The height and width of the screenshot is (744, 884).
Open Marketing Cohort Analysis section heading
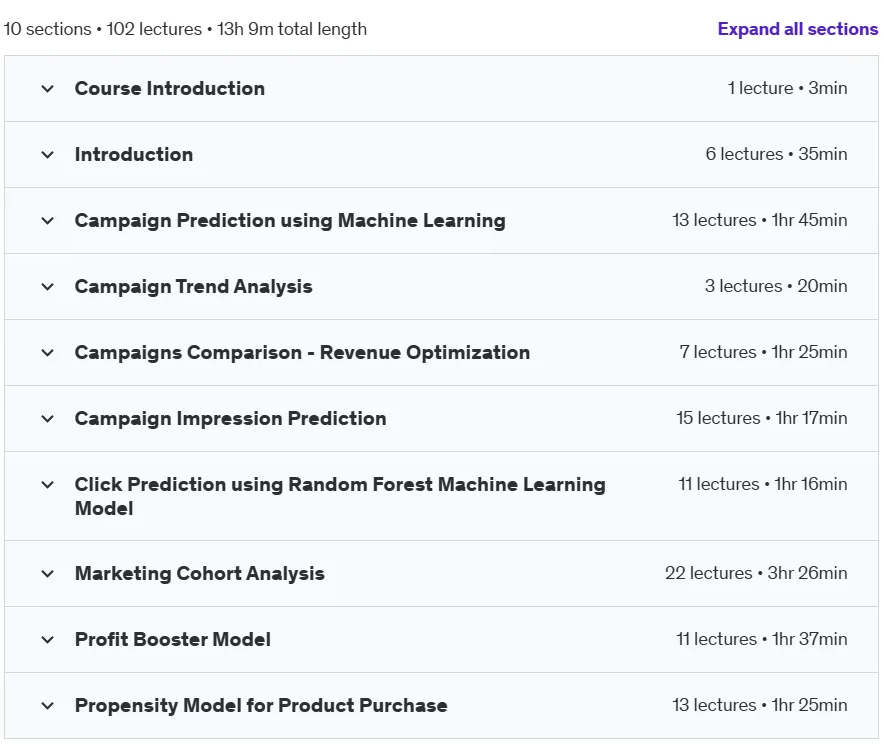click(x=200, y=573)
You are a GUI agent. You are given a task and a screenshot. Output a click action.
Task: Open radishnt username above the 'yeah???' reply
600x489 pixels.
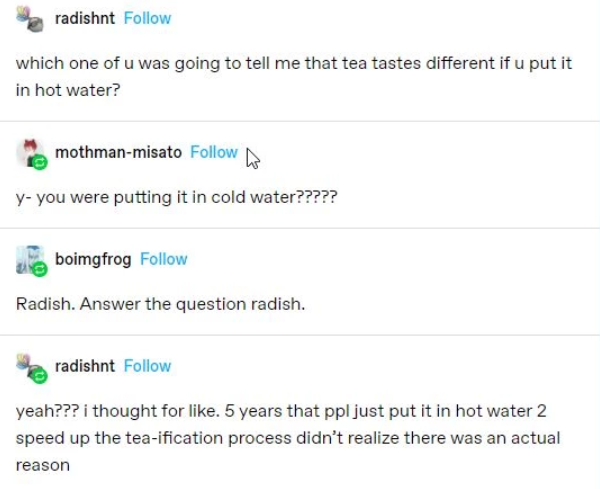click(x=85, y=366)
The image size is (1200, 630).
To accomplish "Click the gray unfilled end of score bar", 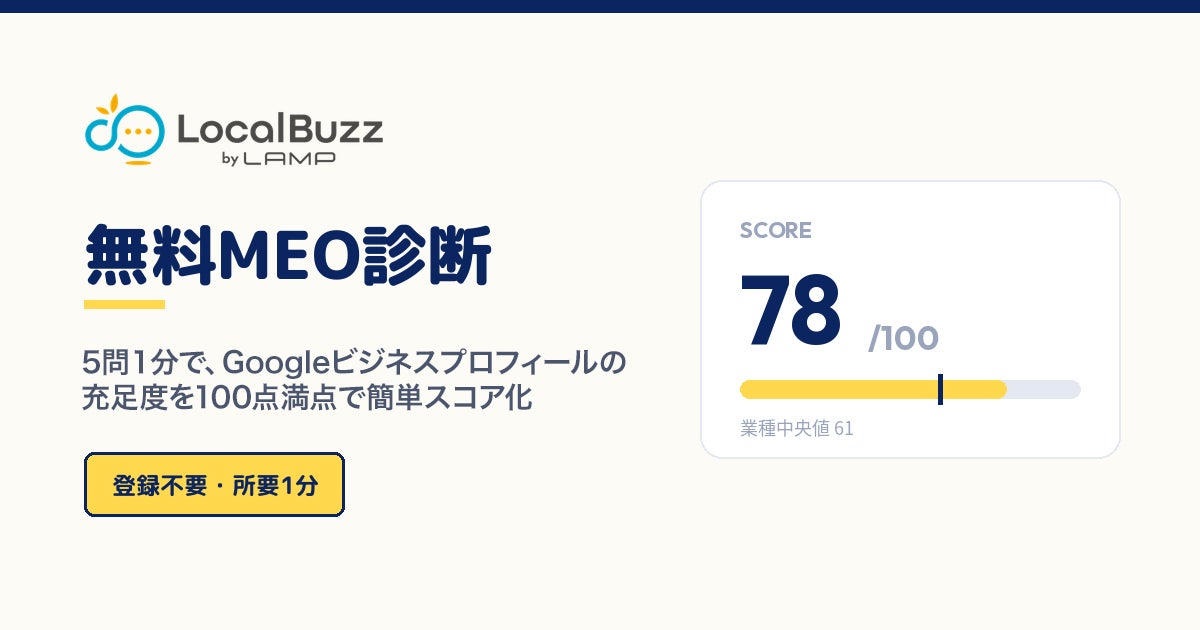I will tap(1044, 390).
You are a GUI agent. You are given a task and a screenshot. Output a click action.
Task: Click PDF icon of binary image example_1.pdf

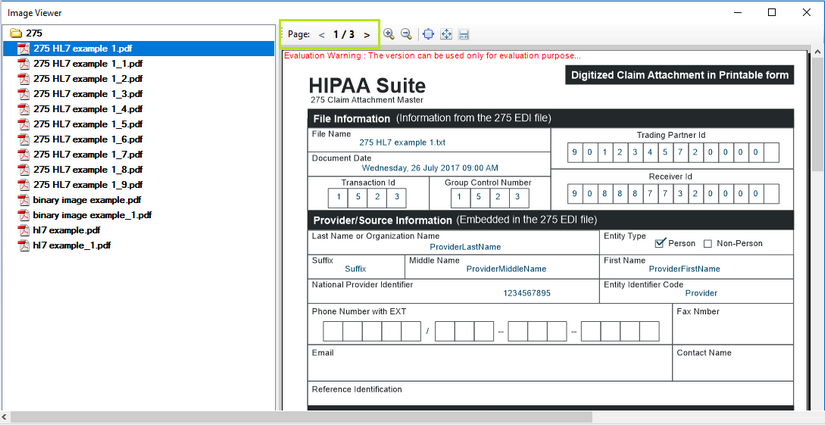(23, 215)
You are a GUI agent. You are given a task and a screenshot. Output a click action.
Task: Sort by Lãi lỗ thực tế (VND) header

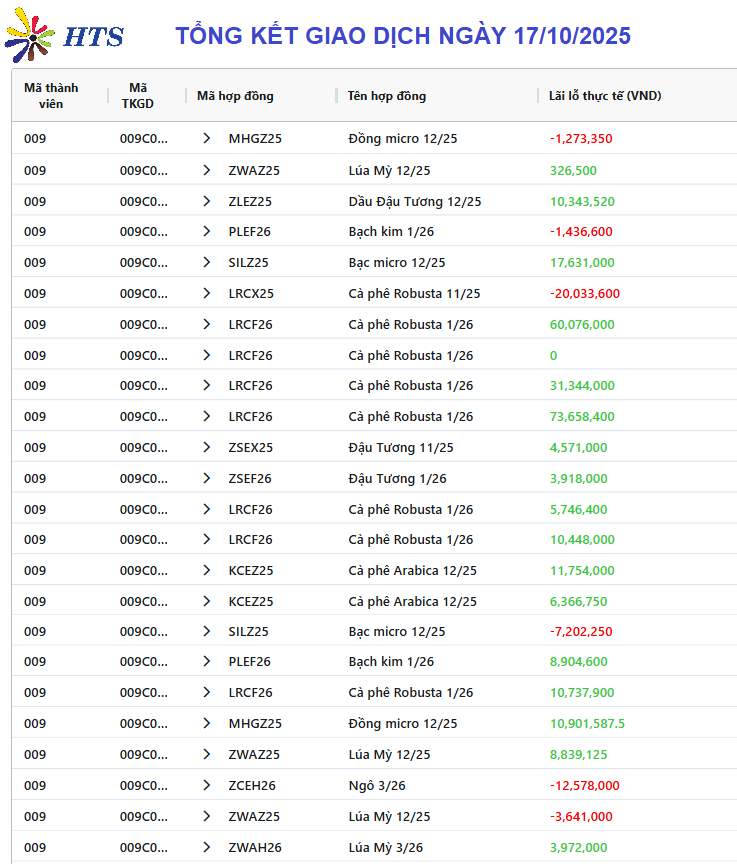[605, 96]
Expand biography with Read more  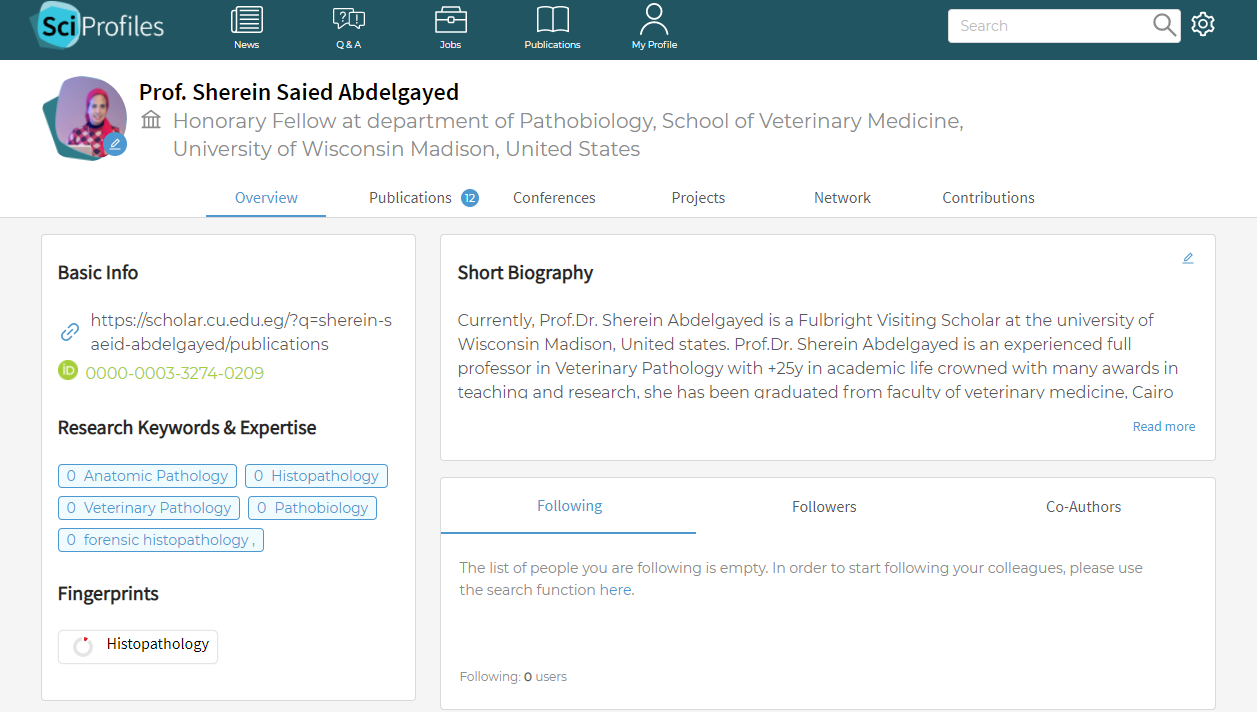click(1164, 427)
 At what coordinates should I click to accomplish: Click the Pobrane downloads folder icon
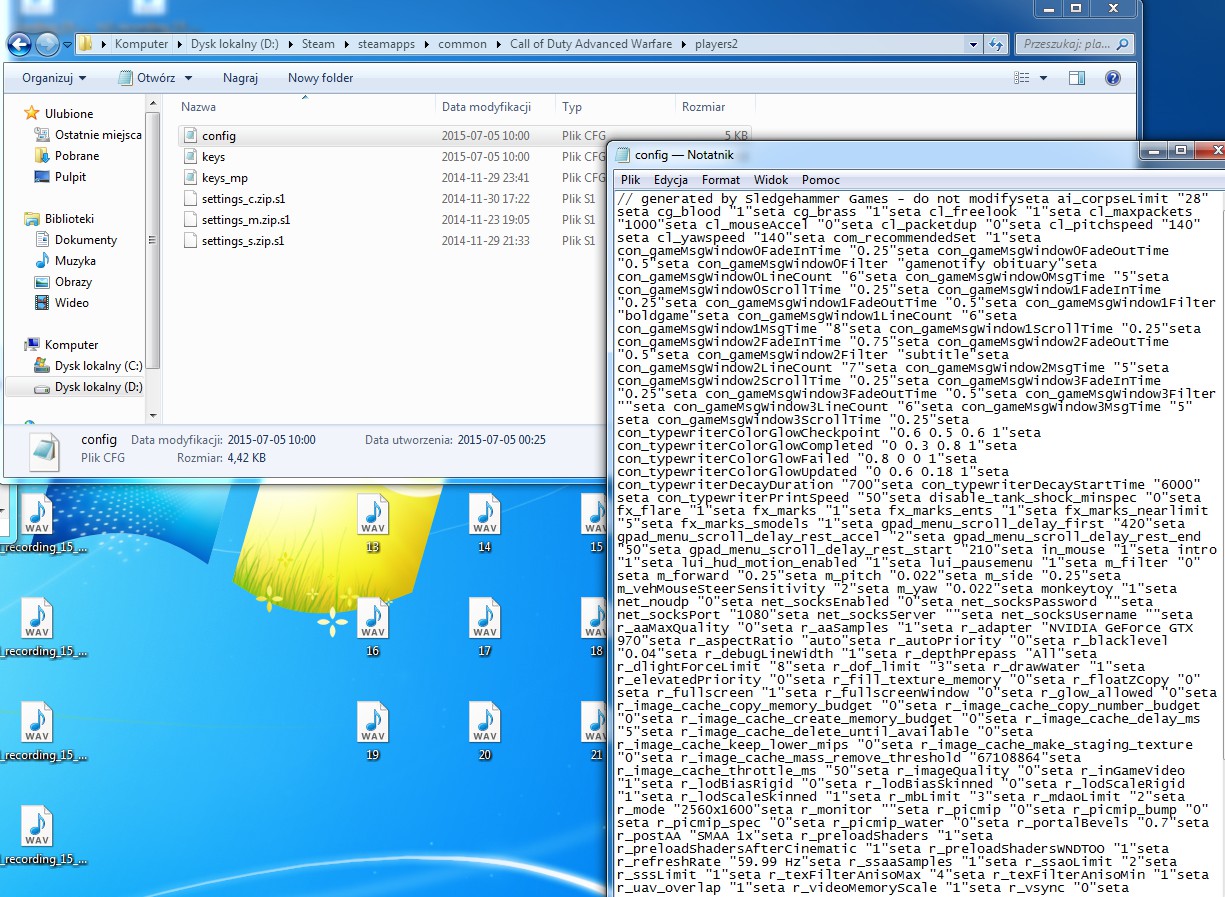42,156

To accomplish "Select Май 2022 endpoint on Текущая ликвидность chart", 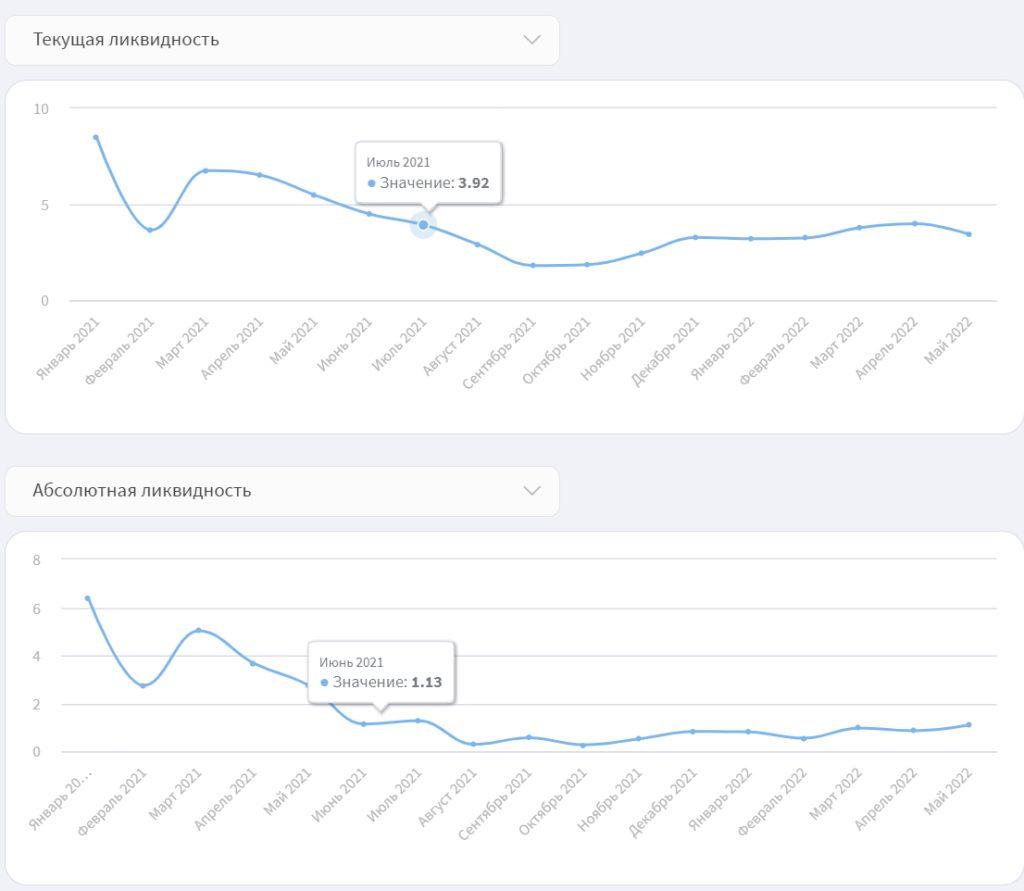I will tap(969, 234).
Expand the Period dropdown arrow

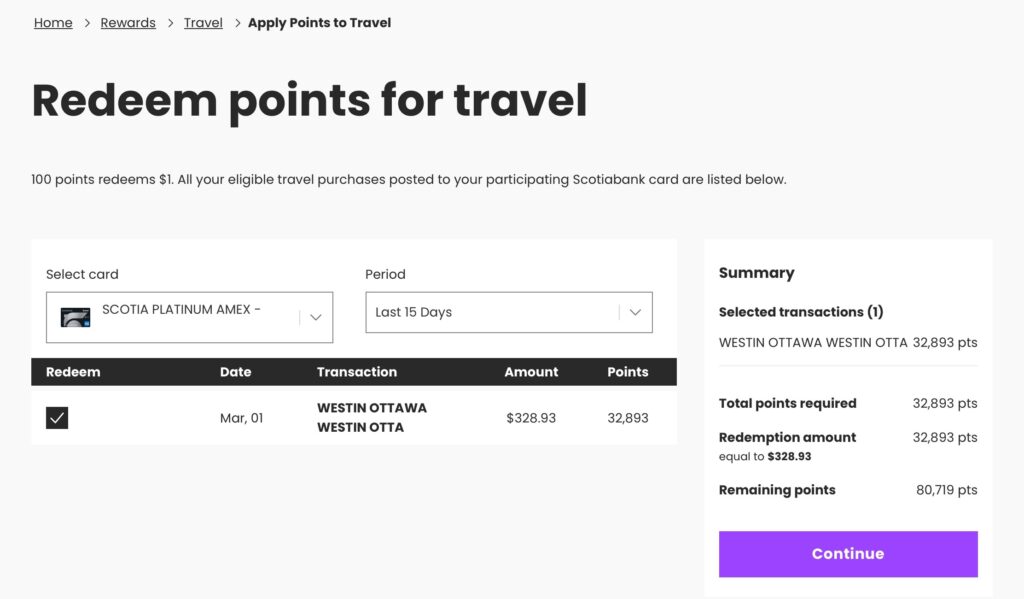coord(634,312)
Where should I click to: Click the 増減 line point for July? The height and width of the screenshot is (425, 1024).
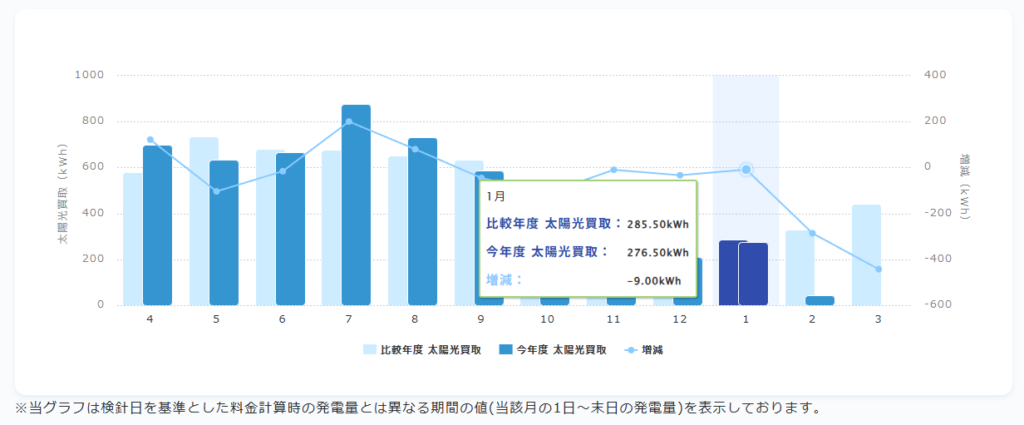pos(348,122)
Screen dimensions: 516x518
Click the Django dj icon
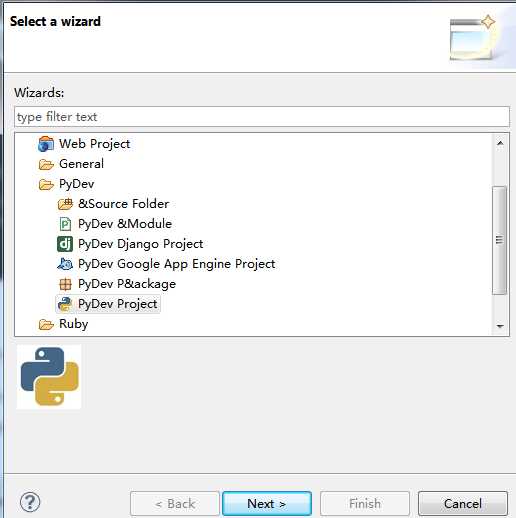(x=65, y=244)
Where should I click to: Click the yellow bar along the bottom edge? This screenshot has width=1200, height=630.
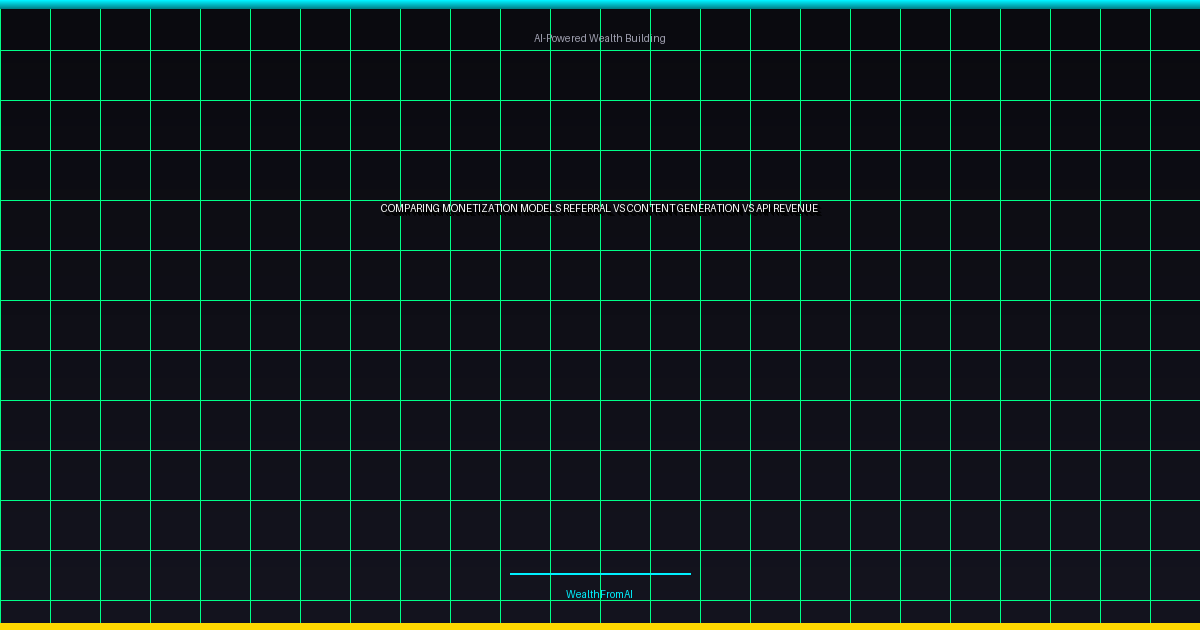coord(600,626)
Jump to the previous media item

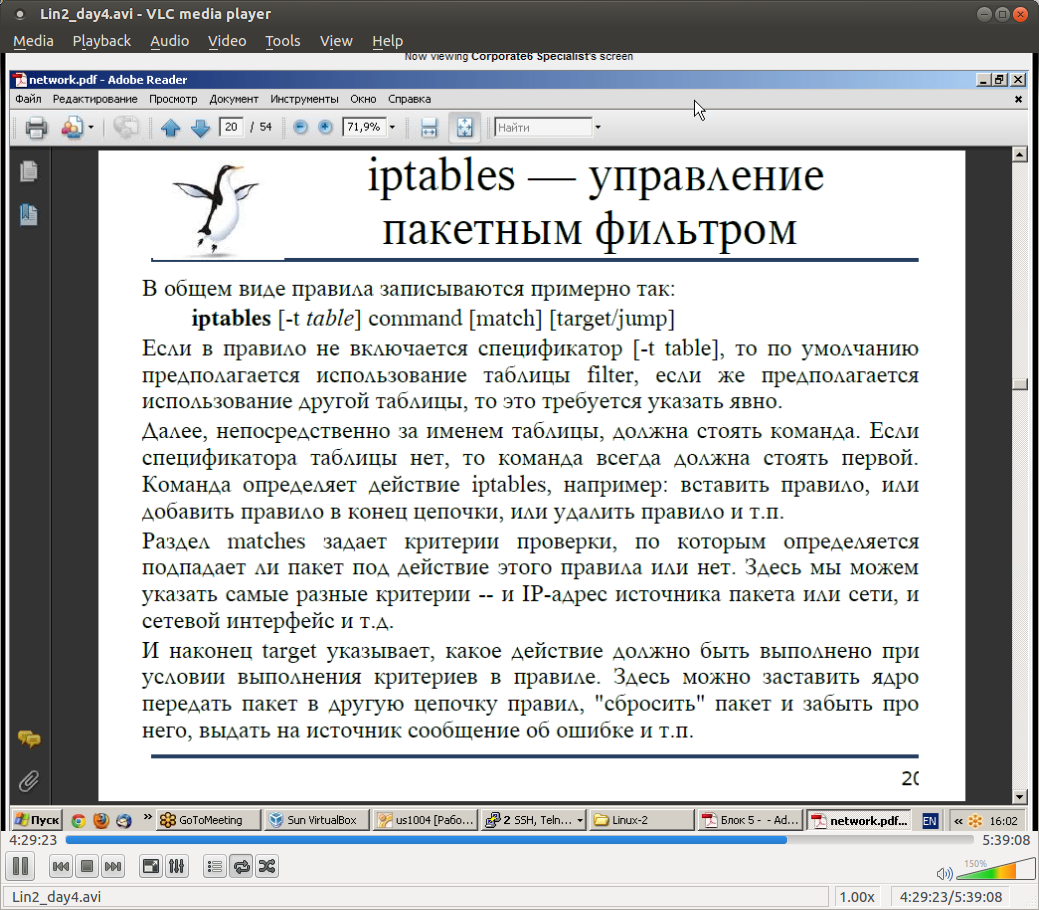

• _EXERCISE AIM_: Format the lines above, from the first one through the line containing "click(x=85, y=366)", as a JSON list of strings with one string per line, skipping blank lines and leaving out the pictures.

• _EXPECTED OUTPUT_:
[
  "The height and width of the screenshot is (744, 884).",
  "Open Marketing Cohort Analysis section heading",
  "click(x=200, y=573)",
  "You are a GUI agent. You are given a task and a screenshot. Output a click action.",
  "Task: Open radishnt username above the 'yeah???' reply",
  "600x489 pixels.",
  "click(x=85, y=366)"
]